End of Year

It’s been an interesting year

Security alerts, Cyber threats, Fake news, and more critical patch updates than you can shake a stick at. Robots are competing in the job market, A.I is looming, and cold air from the far north is sweeping across the land.  Whether it was a good year, a bad year, or nothing too impressive, it’s just about over now. The new year is coming fast. Are you smarter than you were a year ago at this time? Hopefully, the answer is yes if you put any effort into improving your skills, knowledge, and confidence level. Now you can set down some goals for next year. You can also reflect on your hopes for next year.

New Year Goals

One of my goals is to continue to improve and refine my command line skills for both Linux and Windows. It’s the same goal every year, but I know I can continue to improve as operating systems and applications are further developed …..which is inevitable if such technologies remain relevant. Amazing enough will be the number of outdated operating systems that remain in operation. Over complex and poorly understood system designs will continue to frustrate many. Buzzwords will be bantered about as opposing views on remote vs local support, maintenance, and storage are pondered. Computer hardware and software skills will still be required in many industries, but knowing more about the core business these components support will also be crucial. Sadly this is often overlooked. If you are reading this then you most likely already know this. Will this all change next year? Probably not. Will more people drop Windows and move over to Linux and OSX? Some might, but most won’t, so you’ll still need to sharpen your “Microsoft” skills unless you’re adamantly opposed to all things “Windows”. Good luck with that. Most of the generic questions and issues techs get presented with are based in the Windows realm.

Sometimes Windows and Linux techs working together enhance each other’s skill sets and often the customer or end-user is the beneficiary.  I guess that’s a plug for “work with others” it isn’t always as painful as you may expect.

If you can navigate your way through all the “Fake News” (technology related of course) and Silo building you may encounter, plus sharpen and learn new skills, you should do well next year.
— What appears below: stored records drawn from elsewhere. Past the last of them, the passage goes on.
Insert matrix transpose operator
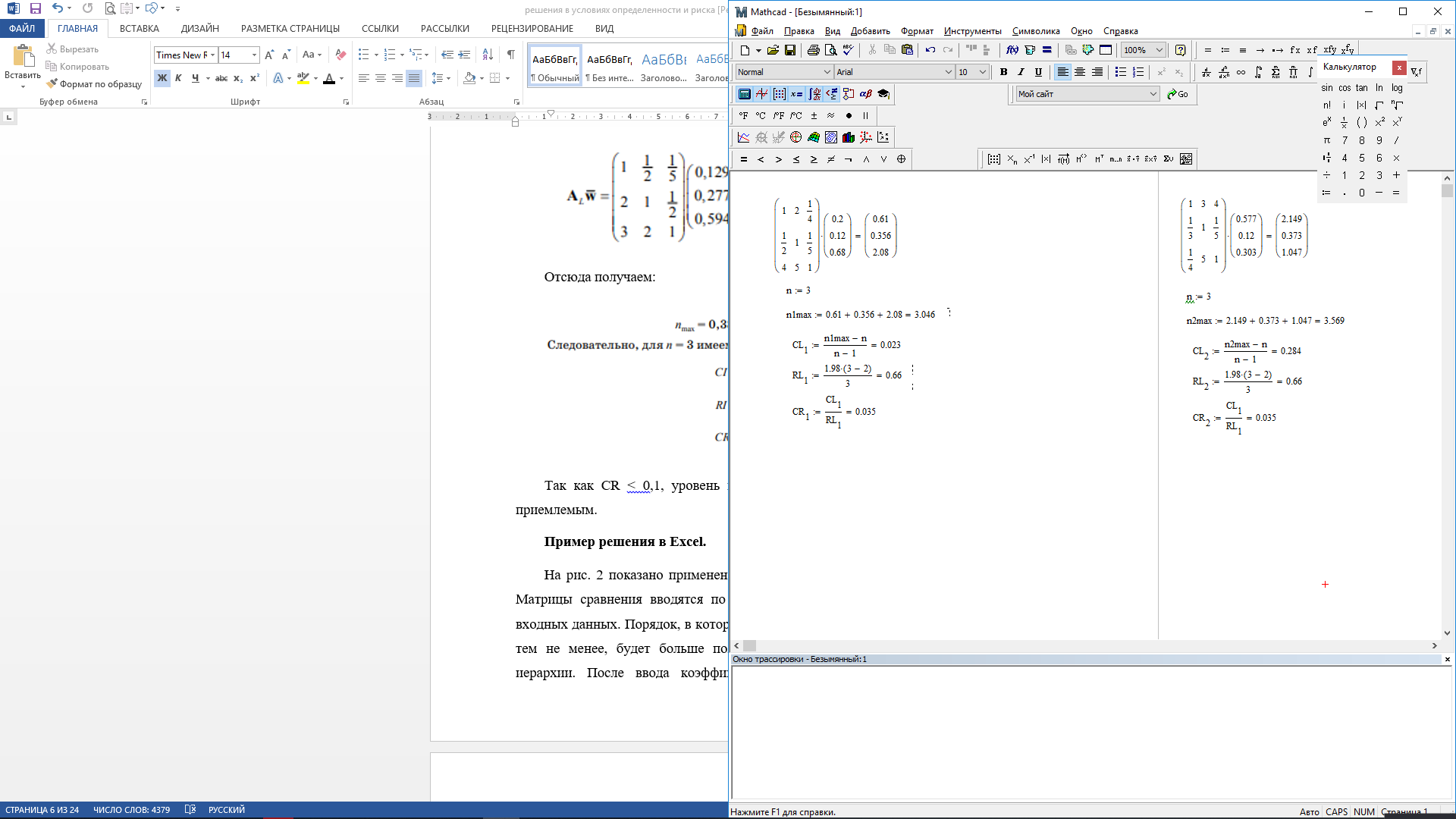 click(x=1098, y=159)
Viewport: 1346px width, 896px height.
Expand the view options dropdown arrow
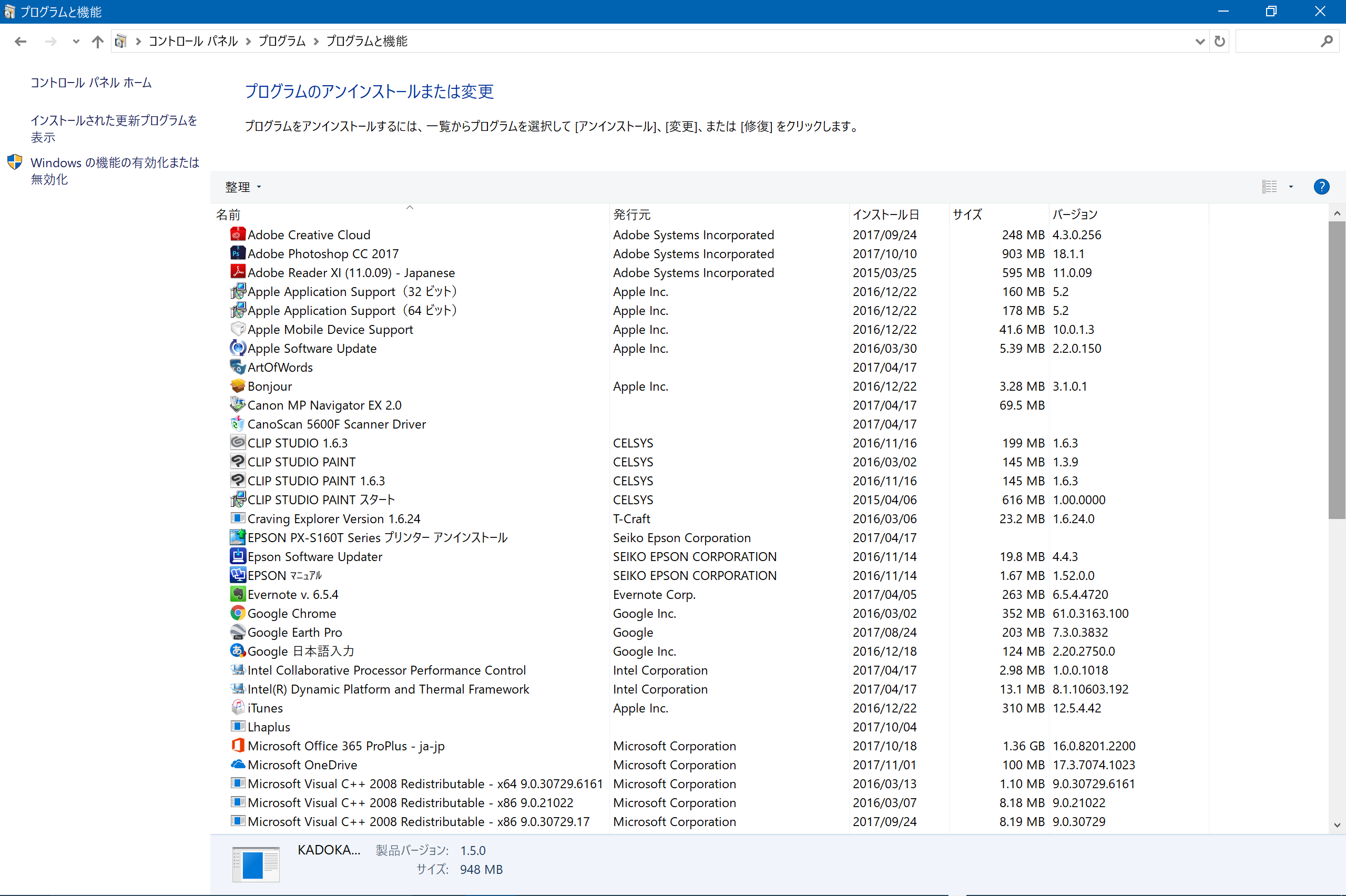pyautogui.click(x=1291, y=187)
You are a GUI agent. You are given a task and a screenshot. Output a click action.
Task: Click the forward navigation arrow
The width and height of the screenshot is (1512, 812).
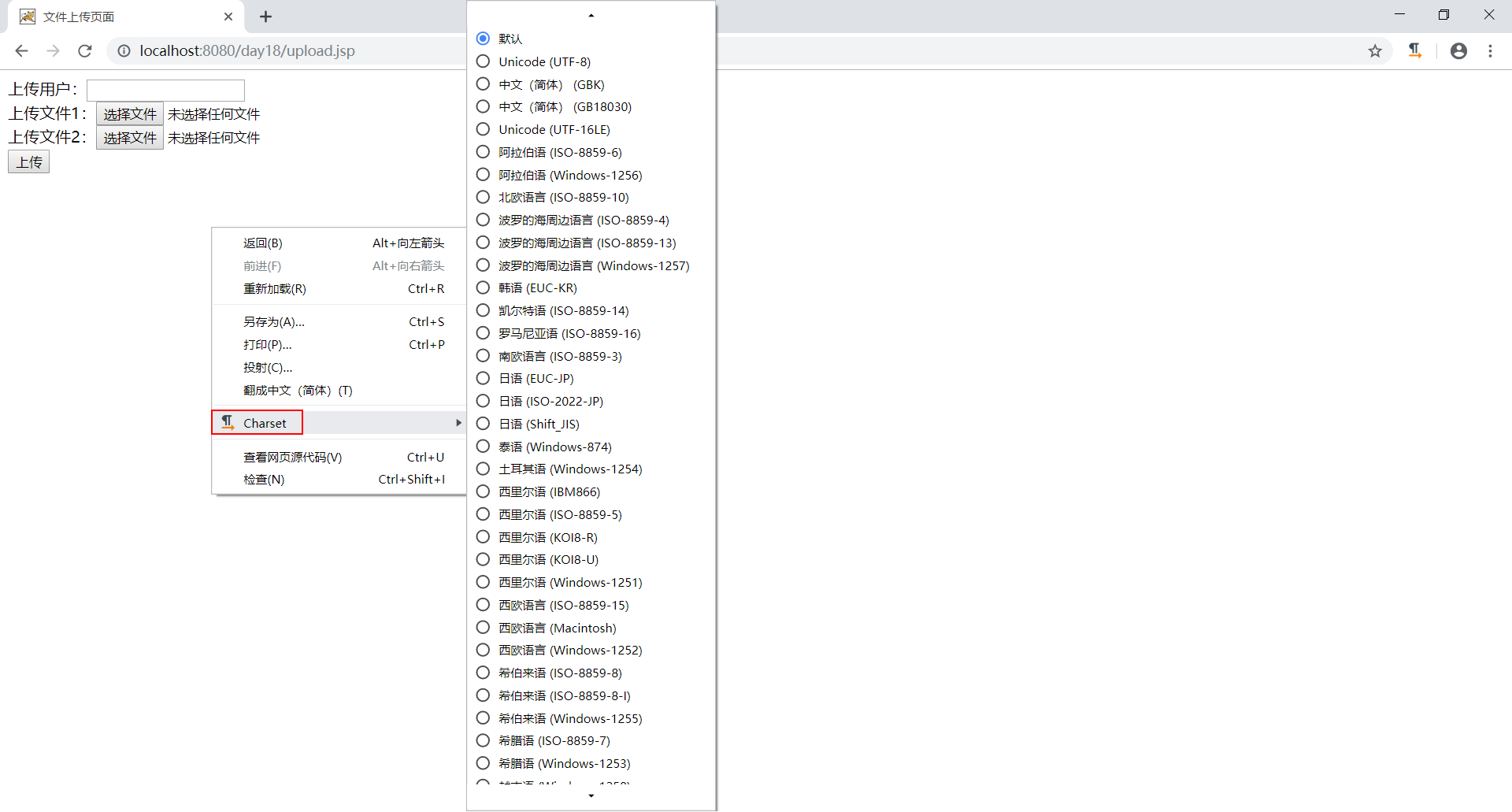point(53,50)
You don’t need anyone to tell you how good you are at anything. You know how good you are. That’s the bottom line. Resist the urge to speak when often it’s more productive to listen. Learn from any and all mistakes you or others may make, and try not to stress out too often. Make next year a great year whoever you are or wherever you are. Practice, practice, practice, it might just pay off in ways you don’t foresee. You can always improve your skills. The trick is to avoid wasting time and energy on the technology you’ll  never use or won’t encounter often. Distractions are everywhere. Know your strengths and weaknesses, but also be realistic about your limitations. Try to get the most out of what you already have. Your “experience” is often an asset, but getting more out of less is a skill.  Re-read some of those tech manuals that are still relevant. My best advice though will be to take a break once in a while. Enjoy all the non-tech parts of life. Take time to unplug and recharge.